Implementing more optimized collectives for NCCL.
ssh thetagpusn1
qsub -I -n 1 -t 10 -q full-node -A dist_relational_alg --attrs filesystems=home,grand,theta-fs0
cd <nccl-collectives-path>/
module load nccl
There are 4 all-to-all implementations, each stored in their own folder within the root directory. Each implementation has a Makefile that should compile on a local machine as well as on theta. cd into the implementation that you want to run and type make. The generated binary is called .out and can be found in the same directory.
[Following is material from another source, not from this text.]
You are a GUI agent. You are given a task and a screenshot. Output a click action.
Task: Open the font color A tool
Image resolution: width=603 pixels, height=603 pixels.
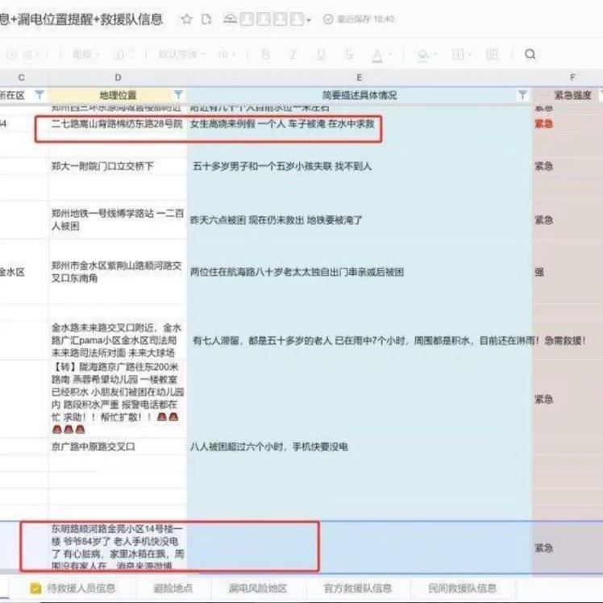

The command is the same for all implementations: mpiexec -n <N> ./<implementation-name>.out.
For a given number of MPI processes (n), each process allocates an array of size n and fills each element with its rank. So for n = 2 the input looks like:
p1 = [0 0]
p2 = [1 1]
Then each implementation uses these arrays to perform the same operation: sending each rank to every other rank. Therefore, the expected output when n = 2 is:
p1 = [0 1]
p2 = [0 2]
For n = 4 the input would be:
p1 = [0 0 0 0]
p2 = [1 1 1 1]
p3 = [2 2 2 2]
p4 = [3 3 3 3]
and the expected output would be:
p1 = [0 1 2 3]
p2 = [0 1 2 3]
p3 = [0 1 2 3]
p4 = [0 1 2 3]
The relevant files to look at for the NCCL Bruck implementation are:
nccl-collectives/common/bruck.cu
nccl-collectives/nccl-ata-bruck/nccl-ata-bruck.cu
The files for the corresponding MPI-only Bruck implementation are:
nccl-collectives/common/bruck.cpp
nccl-collectives/mpi-ata-bruck/mpi-ata-bruck.cpp
The MPI-only Bruck implementation is confirmed to give the correct output, and can be used to as a reference when debugging the NCCL Bruck implementation.